TASK PROMPT -> Copy everything from the line containing "Image resolution: width=1080" down to the end of the data, keeping the requests. Multiply each coordinate in the answers by 1.15 and round it to a whole number, with halves going up, and leave the pictures out.
[start]
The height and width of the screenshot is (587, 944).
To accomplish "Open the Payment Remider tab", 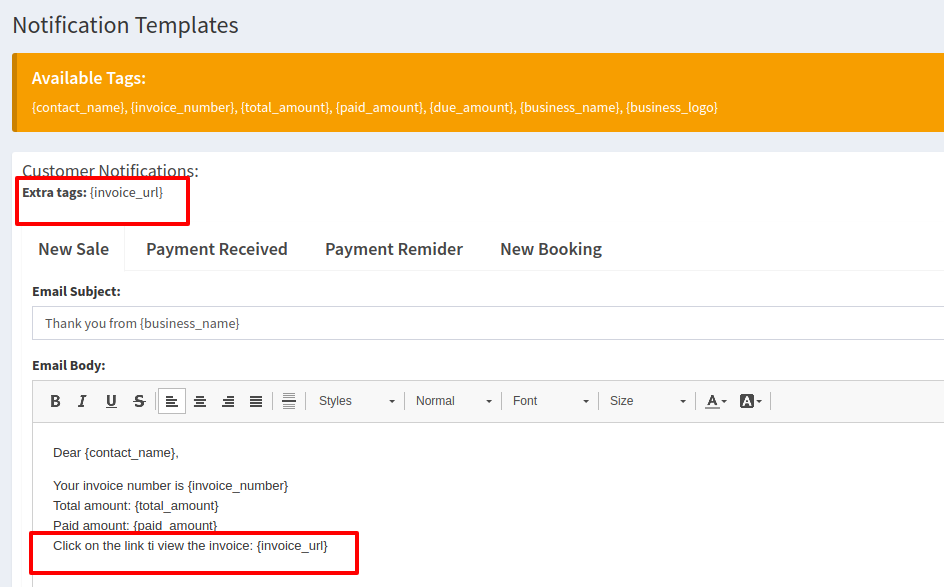I will 394,249.
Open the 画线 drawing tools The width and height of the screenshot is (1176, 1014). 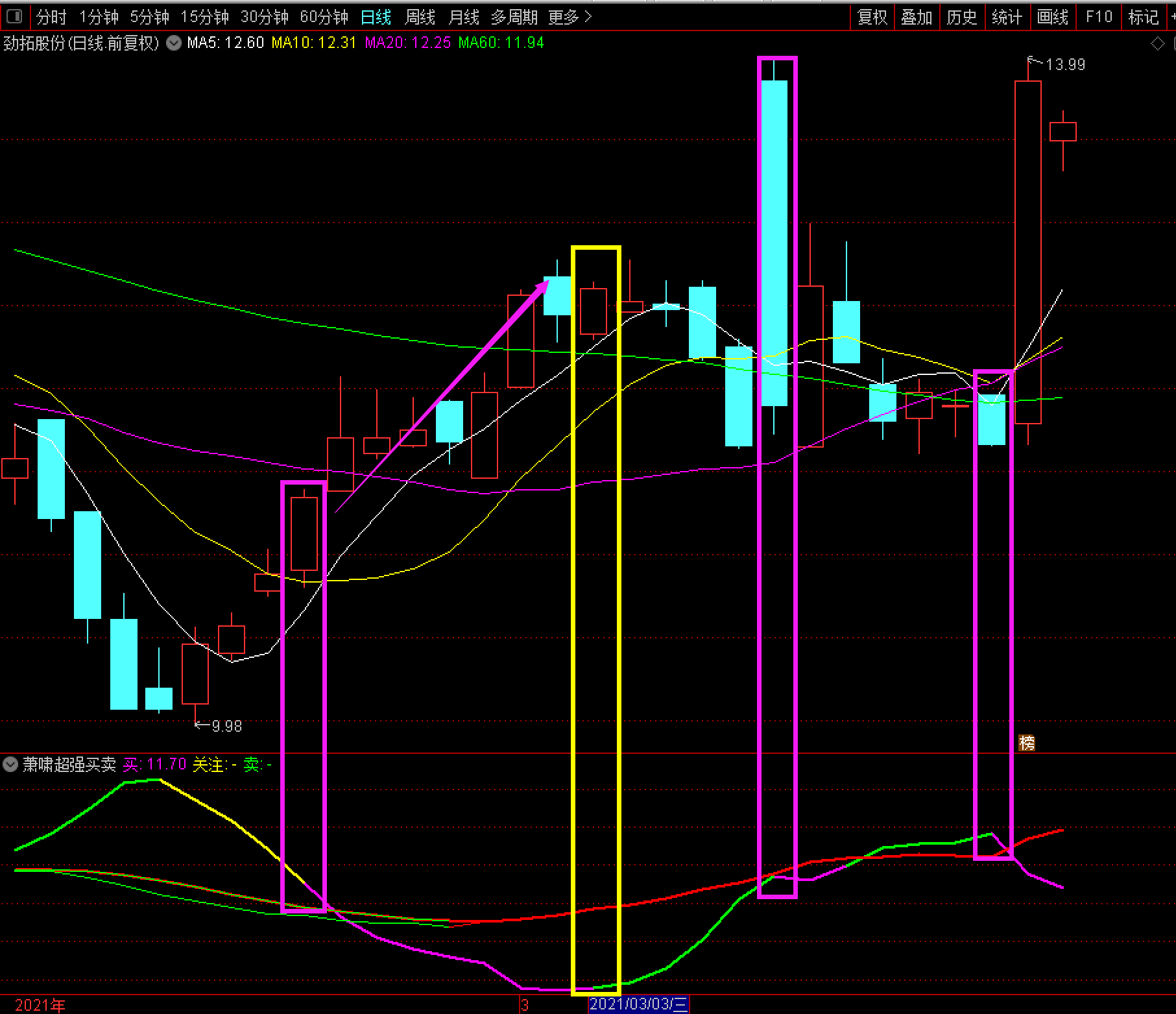pos(1052,17)
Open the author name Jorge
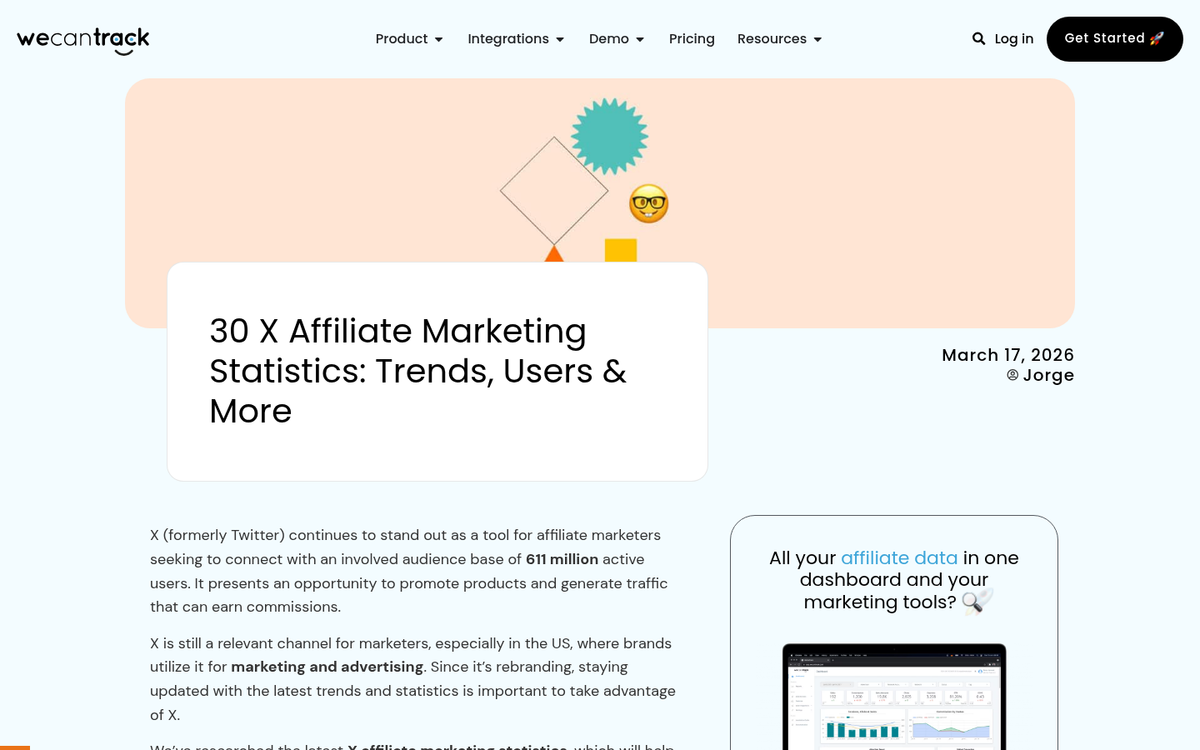1200x750 pixels. tap(1048, 375)
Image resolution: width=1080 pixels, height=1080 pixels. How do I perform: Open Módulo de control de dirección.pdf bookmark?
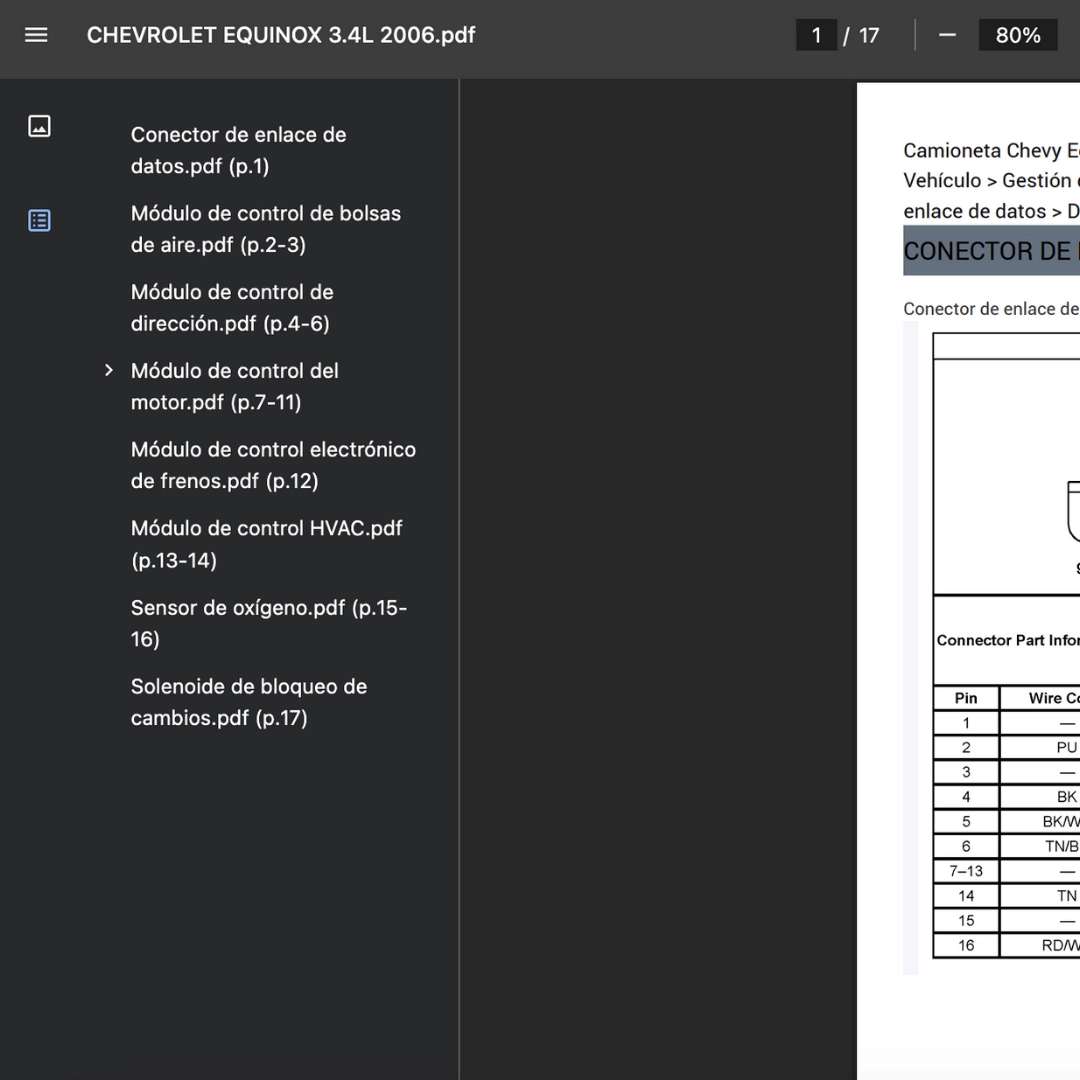232,308
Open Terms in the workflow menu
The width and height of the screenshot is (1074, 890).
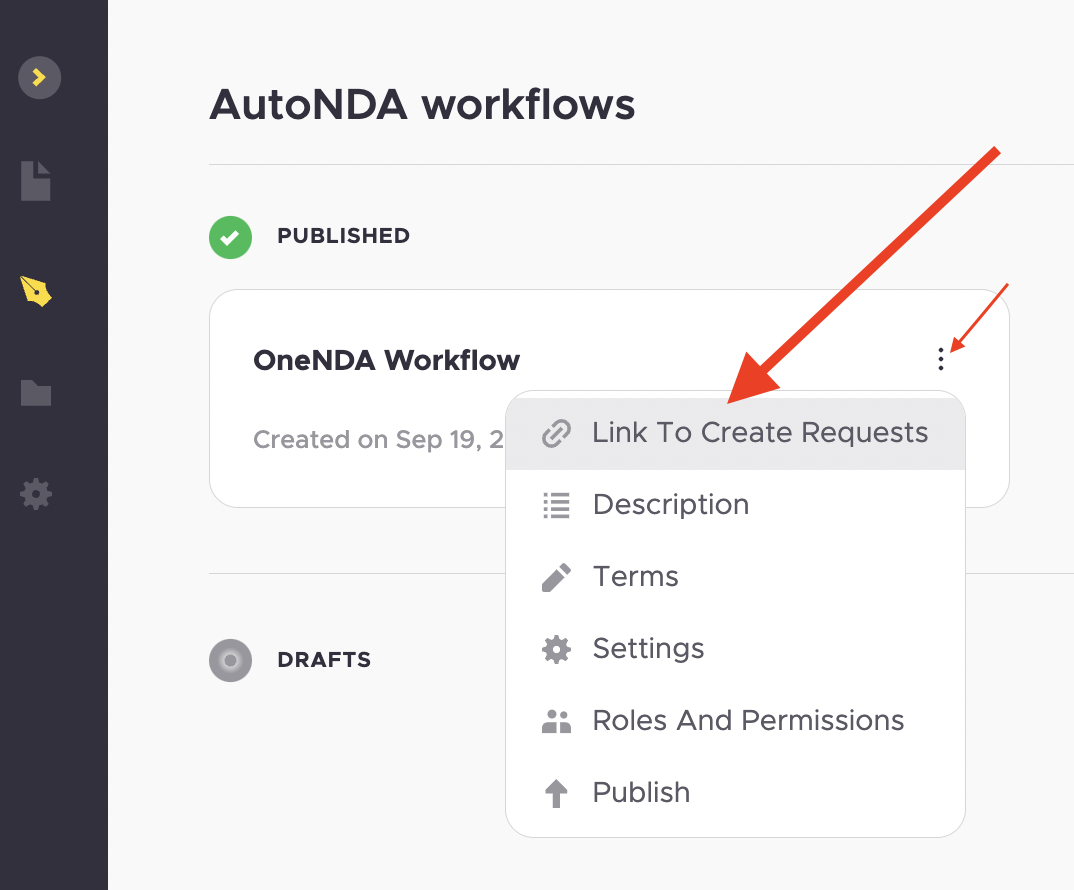(735, 577)
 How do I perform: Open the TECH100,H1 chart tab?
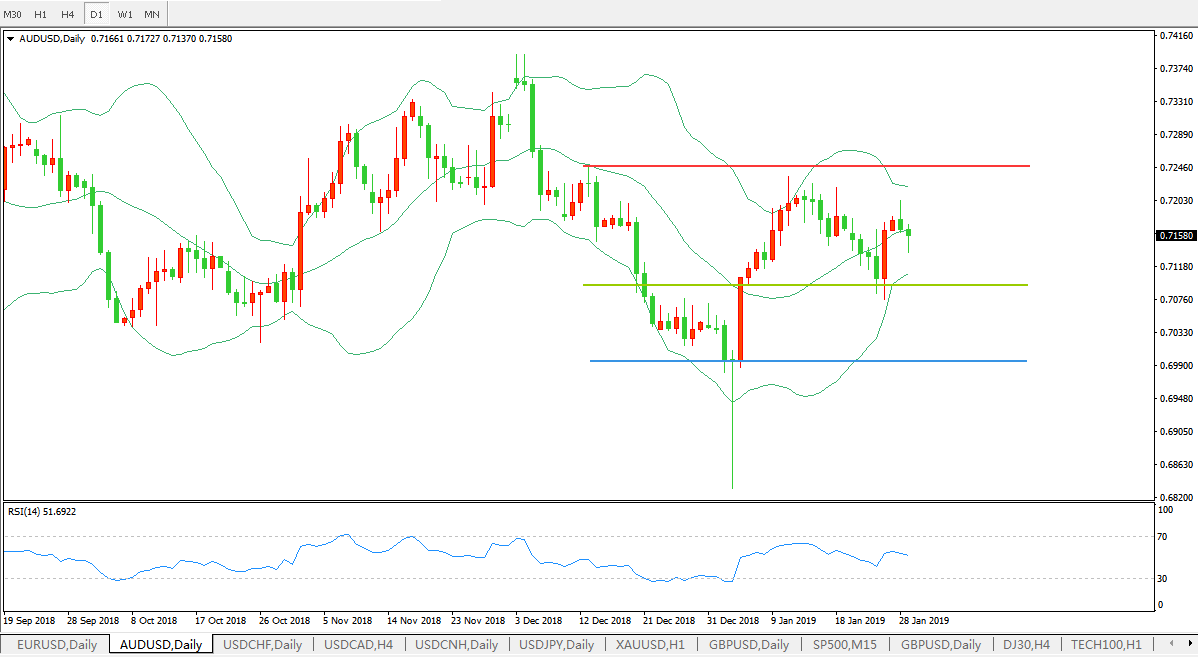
[end]
EXERCISE OUTPUT ->
Image resolution: width=1080 pixels, height=1080 pixels. How do I perform: Open Módulo de control de dirección.pdf bookmark?
267,354
Open Terms in the workflow menu
The width and height of the screenshot is (1074, 890).
(845, 664)
 How do I perform: Open the TECH100,H1 chart tab?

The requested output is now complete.